Digitale Methoden für die Gleichstellungsarbeit

Zielgruppe

Frauenbeauftragte und ihre Stellvertreterinnen, Gleichstellungsbeauftragte, Multiplikator*innen in der Gleichstellungs- und Antidiskriminierungsarbeit, Interessierte

Inhalt

Die Corona-Pandemie hat die Nutzung digitaler Angebote massiv beschleunigt. Waren die Durchführung von digitalen Workshops und der Einsatz digitaler Tools vor 2020 noch eher die Ausnahme, so wurde die Realisierung digitaler Veranstaltungen während der Lockdowns oft zur einzigen Möglichkeit überhaupt miteinander in Austausch zu treten und Bildungsangebote zu realisieren.

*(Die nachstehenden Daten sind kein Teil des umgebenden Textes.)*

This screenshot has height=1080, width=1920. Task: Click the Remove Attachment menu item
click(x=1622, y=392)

Dabei sind der Kenntnisstand und die Erfahrungen mit digitalen Methoden der Erwachsenenbildung, Vernetzungstreffen oder Arbeitsgruppengestaltung jedoch sehr unterschiedlich. Immer noch stellen sich Fragen, wie digitale Angebote ansprechend und kurzweilig organisiert, wie Vernetzung und Kontakt untereinander hergestellt und Inhalte gut transportiert werden können.

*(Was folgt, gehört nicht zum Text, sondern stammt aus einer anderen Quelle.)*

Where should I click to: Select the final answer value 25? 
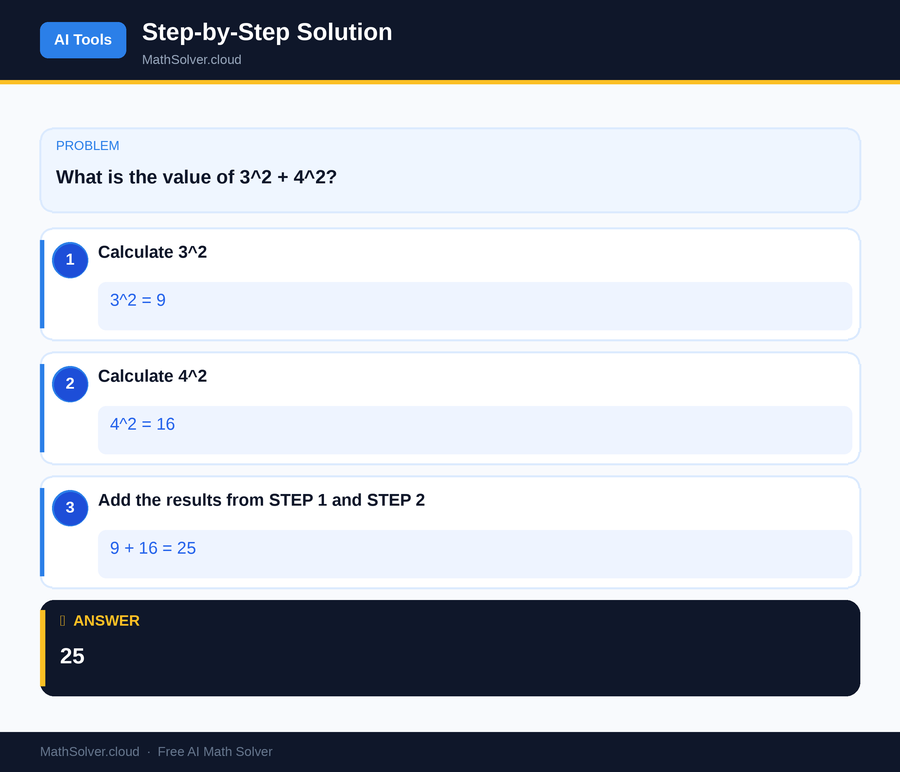pyautogui.click(x=72, y=656)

Das Seminar will dafür einen Raum schaffen mit anderen Akteur*innen in Austausch zu treten, die Erfahrungen mit digitalen Angeboten zu reflektieren und digitale Methoden für die ansprechende und zielgruppenorientierte Bildungs-, Vernetzungs- und Beratungsarbeit kennenzulernen und auszuprobieren.

Themenschwerpunkte
  • Reflexion und Austausch zu Erfahrungen mit digitalen Angeboten
  • Digitale Methoden für die Erwachsenenbildung
  • Nützliche Tools und Medien für ansprechende digitale Seminare, Kooperationen und Netzwerktreffen
  • Was bleibt nach der Pandemie als bereicherndes digitale Angebot für die eigene Arbeit?
Referentinnen
  • Astrid Tautz M.A., Bildungsreferentin des Genderkompetenzzentrums Sachsen
  • Maria Kropp M.A., Bildungsreferentin des Genderkompetenzzentrums Sachsen

  • Termin
  • 2. Dezember 2021, 9.30 bis 16.30 Uhr
  • Ort
  • digitales Angebot: Wir nutzen das Programm Zoom, welches Sie kostenfrei nutzen können. Die Zugangsdaten erhalten Sie vorab zum Seminar. Für das Seminar brauchen Sie einen PC mit Kamera und ein Headset/Mikrofon.